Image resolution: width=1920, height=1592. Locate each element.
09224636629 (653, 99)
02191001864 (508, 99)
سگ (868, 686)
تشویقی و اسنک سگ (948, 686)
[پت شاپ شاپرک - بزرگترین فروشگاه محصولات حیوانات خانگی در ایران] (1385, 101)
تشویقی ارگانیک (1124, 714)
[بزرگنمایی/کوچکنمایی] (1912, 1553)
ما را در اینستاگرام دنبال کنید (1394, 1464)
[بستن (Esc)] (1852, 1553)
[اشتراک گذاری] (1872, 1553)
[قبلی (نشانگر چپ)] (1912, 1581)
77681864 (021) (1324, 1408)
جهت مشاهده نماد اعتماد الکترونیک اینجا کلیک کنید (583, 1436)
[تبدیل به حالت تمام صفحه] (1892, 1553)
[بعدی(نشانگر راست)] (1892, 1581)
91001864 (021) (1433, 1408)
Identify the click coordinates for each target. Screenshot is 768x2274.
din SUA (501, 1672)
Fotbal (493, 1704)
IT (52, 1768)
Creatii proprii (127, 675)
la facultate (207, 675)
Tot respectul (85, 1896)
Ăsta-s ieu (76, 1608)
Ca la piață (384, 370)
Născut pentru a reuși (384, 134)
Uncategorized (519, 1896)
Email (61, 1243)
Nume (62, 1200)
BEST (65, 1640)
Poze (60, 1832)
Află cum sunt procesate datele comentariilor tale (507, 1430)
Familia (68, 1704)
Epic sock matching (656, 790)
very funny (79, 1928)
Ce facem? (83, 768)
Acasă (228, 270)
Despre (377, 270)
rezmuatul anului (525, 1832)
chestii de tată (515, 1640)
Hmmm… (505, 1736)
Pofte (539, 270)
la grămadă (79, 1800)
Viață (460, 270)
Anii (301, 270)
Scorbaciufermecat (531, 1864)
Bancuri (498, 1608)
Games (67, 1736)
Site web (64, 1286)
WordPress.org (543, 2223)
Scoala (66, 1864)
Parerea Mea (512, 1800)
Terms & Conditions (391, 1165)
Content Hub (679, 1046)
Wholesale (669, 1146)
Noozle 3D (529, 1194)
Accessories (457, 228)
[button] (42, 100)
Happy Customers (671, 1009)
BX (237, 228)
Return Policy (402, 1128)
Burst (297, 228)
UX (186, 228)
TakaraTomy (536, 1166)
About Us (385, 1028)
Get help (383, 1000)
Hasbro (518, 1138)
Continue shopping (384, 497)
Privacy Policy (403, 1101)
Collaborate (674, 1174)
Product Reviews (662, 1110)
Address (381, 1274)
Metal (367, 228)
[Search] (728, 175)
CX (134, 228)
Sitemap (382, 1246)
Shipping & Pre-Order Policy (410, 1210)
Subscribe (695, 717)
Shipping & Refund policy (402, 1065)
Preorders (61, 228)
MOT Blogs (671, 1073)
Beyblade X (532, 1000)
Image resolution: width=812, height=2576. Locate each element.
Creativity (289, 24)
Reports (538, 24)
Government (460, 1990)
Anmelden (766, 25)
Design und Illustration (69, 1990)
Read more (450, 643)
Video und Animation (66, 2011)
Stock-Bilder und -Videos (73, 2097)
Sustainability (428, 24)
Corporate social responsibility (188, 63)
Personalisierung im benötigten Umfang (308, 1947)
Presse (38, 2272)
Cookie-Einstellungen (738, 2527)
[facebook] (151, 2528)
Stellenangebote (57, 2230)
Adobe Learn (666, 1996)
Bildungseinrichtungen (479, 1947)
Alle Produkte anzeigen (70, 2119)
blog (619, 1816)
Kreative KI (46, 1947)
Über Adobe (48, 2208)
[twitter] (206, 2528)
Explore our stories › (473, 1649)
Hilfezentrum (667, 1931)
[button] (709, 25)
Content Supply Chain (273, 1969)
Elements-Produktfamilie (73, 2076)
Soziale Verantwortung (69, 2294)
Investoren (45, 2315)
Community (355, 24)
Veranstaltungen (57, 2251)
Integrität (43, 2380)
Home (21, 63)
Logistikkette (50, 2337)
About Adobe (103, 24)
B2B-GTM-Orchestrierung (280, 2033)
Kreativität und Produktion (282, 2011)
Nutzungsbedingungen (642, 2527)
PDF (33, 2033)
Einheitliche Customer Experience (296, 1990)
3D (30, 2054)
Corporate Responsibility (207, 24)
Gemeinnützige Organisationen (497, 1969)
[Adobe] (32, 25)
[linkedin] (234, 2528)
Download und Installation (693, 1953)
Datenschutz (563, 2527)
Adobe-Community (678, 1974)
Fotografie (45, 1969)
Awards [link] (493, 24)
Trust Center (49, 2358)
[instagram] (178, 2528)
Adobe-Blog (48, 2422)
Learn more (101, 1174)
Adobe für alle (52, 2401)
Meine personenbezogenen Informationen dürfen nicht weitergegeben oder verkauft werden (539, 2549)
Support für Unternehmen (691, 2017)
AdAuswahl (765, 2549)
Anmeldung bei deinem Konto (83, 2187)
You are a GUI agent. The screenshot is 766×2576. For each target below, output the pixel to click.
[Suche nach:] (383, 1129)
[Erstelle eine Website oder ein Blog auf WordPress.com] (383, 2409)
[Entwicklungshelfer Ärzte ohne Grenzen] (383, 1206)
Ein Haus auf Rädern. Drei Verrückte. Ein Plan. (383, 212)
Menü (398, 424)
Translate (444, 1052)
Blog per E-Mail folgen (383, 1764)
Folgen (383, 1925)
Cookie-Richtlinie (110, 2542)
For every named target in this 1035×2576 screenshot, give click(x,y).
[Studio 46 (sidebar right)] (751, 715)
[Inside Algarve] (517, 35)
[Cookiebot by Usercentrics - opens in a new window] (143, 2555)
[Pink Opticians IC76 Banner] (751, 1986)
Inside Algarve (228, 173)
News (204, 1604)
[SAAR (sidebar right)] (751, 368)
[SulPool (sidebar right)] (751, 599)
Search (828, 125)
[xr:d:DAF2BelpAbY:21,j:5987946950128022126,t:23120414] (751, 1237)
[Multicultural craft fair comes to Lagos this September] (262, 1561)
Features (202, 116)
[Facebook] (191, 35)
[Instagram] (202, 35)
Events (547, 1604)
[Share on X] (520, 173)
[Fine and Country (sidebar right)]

■ **ACTIVITY**
Above are some lines. Repeat exactly, and only, those from the line that has "77681864 (021) (1324, 1408)" through the line that has "Privacy Policy (403, 1101)".

■ **ANSWER**
77681864 (021) (1324, 1408)
جهت مشاهده نماد اعتماد الکترونیک اینجا کلیک کنید (583, 1436)
[تبدیل به حالت تمام صفحه] (1892, 1553)
[بعدی(نشانگر راست)] (1892, 1581)
91001864 (021) (1433, 1408)
Identify the click coordinates for each target. Screenshot is 768x2274.
din SUA (501, 1672)
Fotbal (493, 1704)
IT (52, 1768)
Creatii proprii (127, 675)
la facultate (207, 675)
Tot respectul (85, 1896)
Ăsta-s ieu (76, 1608)
Ca la piață (384, 370)
Născut pentru a reuși (384, 134)
Uncategorized (519, 1896)
Email (61, 1243)
Nume (62, 1200)
BEST (65, 1640)
Poze (60, 1832)
Află cum sunt procesate datele comentariilor tale (507, 1430)
Familia (68, 1704)
Epic sock matching (656, 790)
very funny (79, 1928)
Ce facem? (83, 768)
Acasă (228, 270)
Despre (377, 270)
rezmuatul anului (525, 1832)
chestii de tată (515, 1640)
Hmmm… (505, 1736)
Pofte (539, 270)
la grămadă (79, 1800)
Viață (460, 270)
Anii (301, 270)
Scorbaciufermecat (531, 1864)
Bancuri (498, 1608)
Games (67, 1736)
Site web (64, 1286)
WordPress.org (543, 2223)
Scoala (66, 1864)
Parerea Mea (512, 1800)
Terms & Conditions (391, 1165)
Content Hub (679, 1046)
Wholesale (669, 1146)
Noozle 3D (529, 1194)
Accessories (457, 228)
[button] (42, 100)
Happy Customers (671, 1009)
BX (237, 228)
Return Policy (402, 1128)
Burst (297, 228)
UX (186, 228)
TakaraTomy (536, 1166)
About Us (385, 1028)
Get help (383, 1000)
Hasbro (518, 1138)
Continue shopping (384, 497)
Privacy Policy (403, 1101)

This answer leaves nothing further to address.